Groteske Monster? Der heilige Ursprung der Wasserspeier
In Kürze:
- Wasserspeier sind teils gruselig wirkende Steinfiguren in Form von Fabelwesen, Tieren oder Menschen, die der Ableitung von Regenwasser dienen.
- Lange vor dem Mittelalter wurden die Ersten ihrer Art in der Türkei, in Griechenland und in Ägypten verwendet.
- Neben dem praktischen architektonischen Nutzen erfüllen sie zudem einen moralischen und schützenden Zweck.
Sie haben große Augen, weit aufgerissene Mäuler und damit auf den ersten Blick eine erschreckende bis gruselige Wirkung. Gemeint sind Wasserspeier, auch Abtraufe oder Gargoylen genannt.
Diese plastisch ausgearbeiteten Tiere, Fantasiewesen oder Menschen sind meist aus Blech oder Stein und hoch oben an mittelalterlichen Kathedralen angebracht. Was wie übrig gebliebene Halloween-Dekoration wirkt, hatte jedoch einen praktischen Nutzen.
Eine Legende vom Wasserspeier
Die in den Wasserspeiern verborgenen Rohre sorgten dafür, dass das Regenwasser zum Schutz des steinernen Monuments aufgefangen und dann im hohen Bogen abgeleitet wird. Dabei erscheint es, als würden die Wesen das Wasser ausspucken, was ihnen den heute geläufigen Namen „Wasserspeier“ gab.
Ihr anderer Name „Gargoyle“ stammt ursprünglich vom altfranzösischen Wort „gargouille“ ab. Dieses ist aus den Worten „garg“ („schlucken“) und „goule“ („Tiermaul“ oder „Kehle“) zusammengesetzt, was die Funktion und Eigenart des architektonischen Elementes gut beschreibt.
Einer alten französischen Legende aus der Merowingerzeit zufolge war der Heilige Romanus († 640 n. Chr.), Bischof von Rouen, der Erfinder der Wasserspeier. So soll dieser zusammen mit einem zum Tode verurteilten Gefangenen ein Monster namens Gargouille getötet und die Menschen von Rouen gerettet haben. Gargouille werden als feuerspeiende Drachen mit Fledermausflügeln und einem langen Hals beschrieben.
Am Ende brachten der Bischof und sein Helfer das Monster nach Rouen zurück, um es zu verbrennen. Da Kopf und Hals des Feuer speienden Wesens gehärtet waren, ließ der Heilige Romanus den Kopf abschlagen und an die Wand seiner neu gebauten Kirche hängen.
Für seine Hilfe erhielt der Gefangene seine Freiheit zurück, und der Kopf des Drachen sollte künftig die Kirche schützen und böse Geister abwehren. Die Wasserspeier hatten demnach eine heilige und moralische Bedeutung.
Steinzeitliche Wurzeln
Ein Blick in die Geschichte zeigt jedoch, dass Wasserspeier keine Erfindung der Merowingerzeit oder des Mittelalters waren. Der älteste bekannte Wasserspeier ist etwa 12.000 Jahre alt und stammt aus Karahan Tepe in der heutigen Türkei. Dieser ist aus Stein gehauen und zeigt das Antlitz eines Krokodils.
Aber auch die alten Ägypter und die antiken Griechen wussten bereits ihre steinernen Gebäude durch Abläufe, Regenrinnen und Wasserspeier zu schützen. In beiden Fällen kamen meist Löwen zum Einsatz, die Stärke, Wachsamkeit und Schutz des Heiligen symbolisieren. Ein berühmtes Beispiel ist der Zeustempel von Olympia mit seinen 102 löwenkopfförmigen Wasserspeiern aus Marmor.

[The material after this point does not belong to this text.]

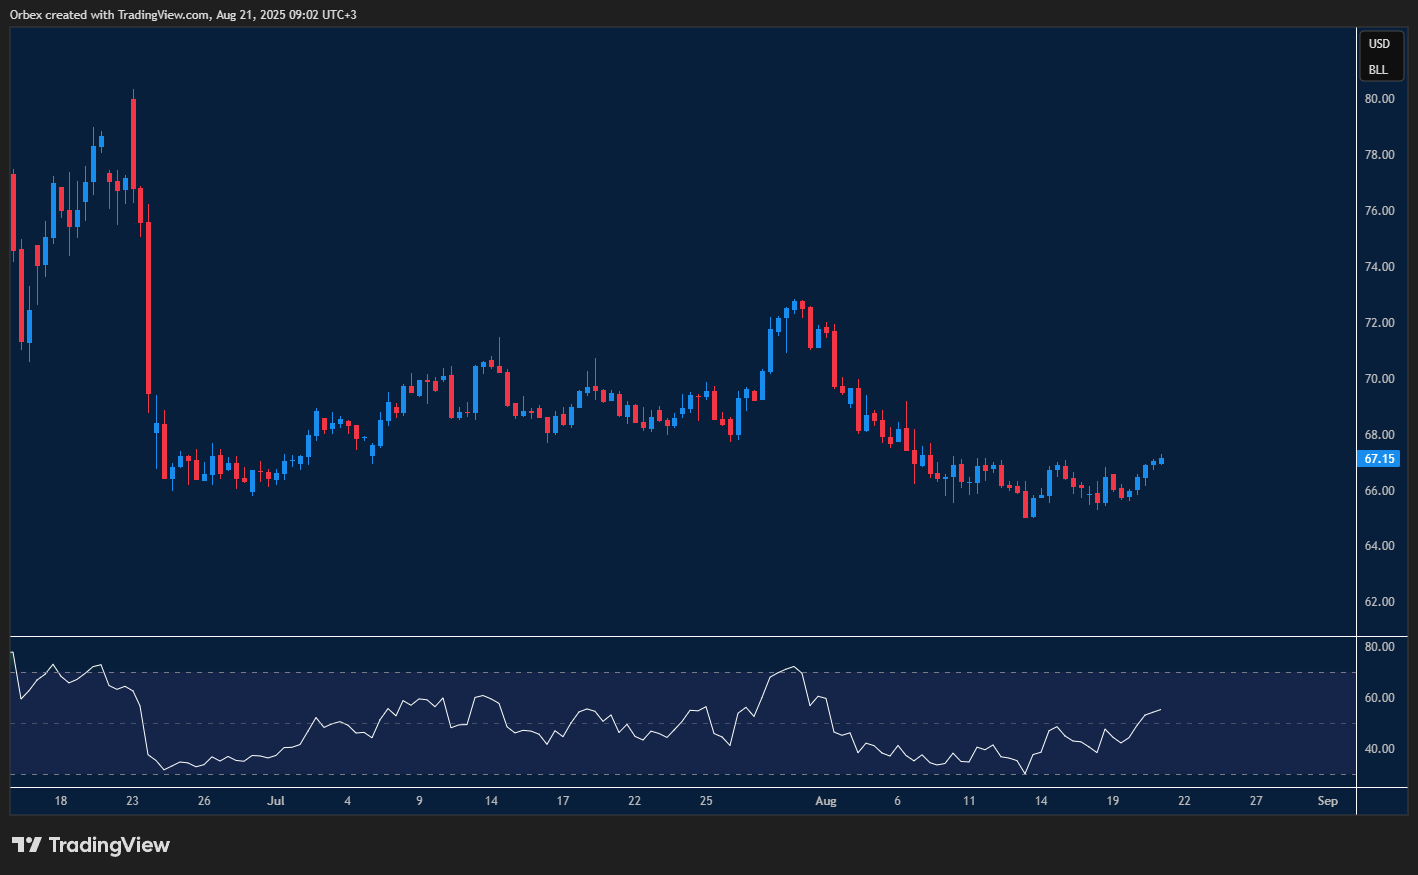Click the TradingView logo icon

click(x=27, y=845)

Löwenkopfförmige Wasserspeier vom Zeustempel in Olympia. Foto: Gemeinfrei
Am häufigsten kamen sie jedoch an romanischen, gotischen und barocken Kirchen zum Einsatz. In dieser Zeit waren die Wasserspeier häufig in Form von Chimären gestaltet, also Mischwesen, die vor allem in der griechischen Mythologie auftreten. Am bekanntesten dafür ist die Notre-Dame de Paris mit ihren 54 Chimären.

Wasserspeier an der Notre-Dame de Paris. Foto: Krzysztof Mizera, Wikimedia Commons | CC BY-SA 4.0
Doch nicht alles, was auf den ersten Blick wie ein Wasserspeier aussieht, ist auch einer. Tatsächlich muss zwischen spuckenden und nicht spuckenden Figuren unterschieden werden. Wenn die Steinfigur kein Wasser spuckt, dann handelt es sich um eine sogenannte Groteske oder Dolerie. Dieses Element hat keinen praktischen baulichen Nutzen, sondern dient lediglich zur Abwehr des Bösen, indem es über die Kirche wacht.

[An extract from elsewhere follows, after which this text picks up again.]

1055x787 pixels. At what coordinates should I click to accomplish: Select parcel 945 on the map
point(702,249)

Nicht alle Steinfiguren sind Wasserspeier. Foto: underworld111/iStock
Predigten in Stein
Bevor die Wasserspeier die heiligen Mauern zieren durften, waren sie nach Ansicht der Christen heidnisch. Gargoylen waren, wie ein Großteil der Architektur der katholischen Kirche, eine Wiederverwendung vorchristlicher Motive.
Erst Papst Gregor I. duldete die Verwendung der grotesk wirkenden Wasserspeier. Er begründet dies damit, dass die alten Götter außen an der Kirche sein können, solange Jesus im Inneren wohne. So kam es, dass schließlich Drachen und gehörnte Tiere die Kirchen zierten und in den Glauben eingebunden wurden.
Die meisten Menschen im Mittelalter konnten nicht lesen. Aber sie konnten ein Reptil mit Eidechsenkopf, das Regenwasser spuckt, durchaus als warnendes Beispiel interpretieren. Wasserspeier waren buchstäblich Predigten in Stein. Sie veranschaulichten alles: von der Versuchung Evas bis zu den Gefahren der Völlerei und des Stolzes. Und einige waren etwas seltsam. Warum? Weil mittelalterliche Bildhauer kreative Freiheit genossen. Keine zwei Wasserspeier sind genau gleich.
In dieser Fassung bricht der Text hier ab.